Senator for Baja California
- In office 1 September 1988 – 15 March 1989

Federal deputy for Baja California's 4th
- In office 1 September 1985 – 31 August 1988

Member of the Congress of Baja California
- In office 1974–1977

Personal details
- Born: 5 May 1951 Mexicali, Baja California, Mexico
- Died: 7 January 1996 (aged 44) Federal District, Mexico
- Party: PRI
- Education: UABC
- Occupation: Politician
- Profession: Sociologist
- Known for: 1989 Baja California gubernatorial election

= Margarita Ortega Villa =

Mexican politician (1951–1996)

Margarita Ortega Villa (Note: She was also known by the married name Margarita Ortega [Villa] de Romo.) (5 May 1951 – 7 January 1996) was a Mexican politician from the state of Baja California. A member of the Institutional Revolutionary Party (PRI), she served in the Congress of Baja California, represented her state in both chambers of Congress, and contended unsuccessfully for the governorship in 1989.

==Life and career==
Margarita Ortega Villa was born in Mexicali, Baja California, on 5 May 1951. In 1973 she earned a degree in sociology from the Autonomous University of Baja California (UABC), where she also taught both before and after graduating.

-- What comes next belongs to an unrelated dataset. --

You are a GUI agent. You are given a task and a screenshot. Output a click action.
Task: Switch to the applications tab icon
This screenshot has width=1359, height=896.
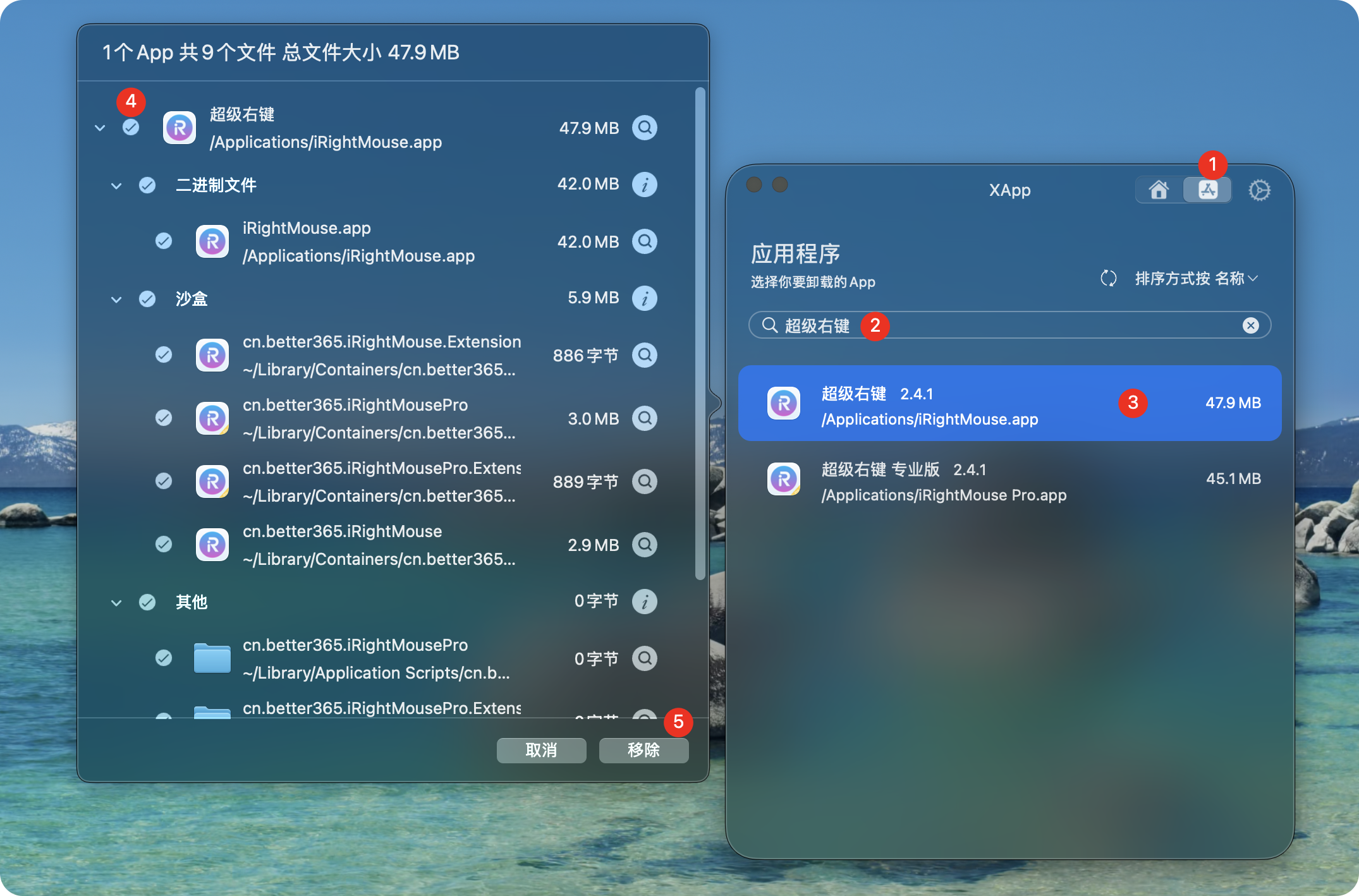[1207, 190]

In 1973–1976 she was the alternate of Federico Martínez Manautou, who was elected to the Chamber of Deputies to represent Baja California's 1st congressional district in the 1973 mid-terms; she deputised for him in 1974–1975. She was later elected to the Congress of Baja California for the 1974–1977 term and, from 1982 to 1985, was the alternate of José Ignacio Monge Rangel in the federal Congress, again representing Baja California's 1st.

In the 1985 mid-terms, Ortega was elected to the Chamber of Deputies in her own right, representing Baja California's 4th district for the duration of the 53rd Congress (1985–1988). At the end of her term in the lower house, she was elected to the Senate for Baja California in the 1988 general election.

She resigned her Senate seat on 15 March 1989 in order to contend as the PRI's candidate for governor of Baja California in that year's state election and was replaced by her alternate, César Moreno Martínez de Escobar, for the remainder of her congressional term. She came second in the 2 July 1989 election, defeated by a result of 47.83% to 38.29% in favour of Ernesto Ruffo Appel of the National Action Party (PAN). (Note: Candidates from four other parties – PRD, PARM, PPS and PFCRN – failed to break 2% of the vote.) Ruffo's victory was the first occasion an opposition party had won a state governorship since the creation of the National Revolutionary Party (PNR) – the forerunner of the PRI – in 1929.

Following her defeat in the gubernatorial election, Ortega Villa declined to return to her Senate seat, despite the urgings of colleagues including Dulce María Sauri Riancho. She served as director-general of the National Consumer Institute (INCO) from 1989 to 1992.

Margarita Ortega Villa died of cancer in Mexico City on 7 January 1996, at the age of 44.

==Family==
Margarita Ortega's parents were Mario Ortega Cervantes and Carmen Villa Aguilar. She was married to José Jesús Romo Reynoso.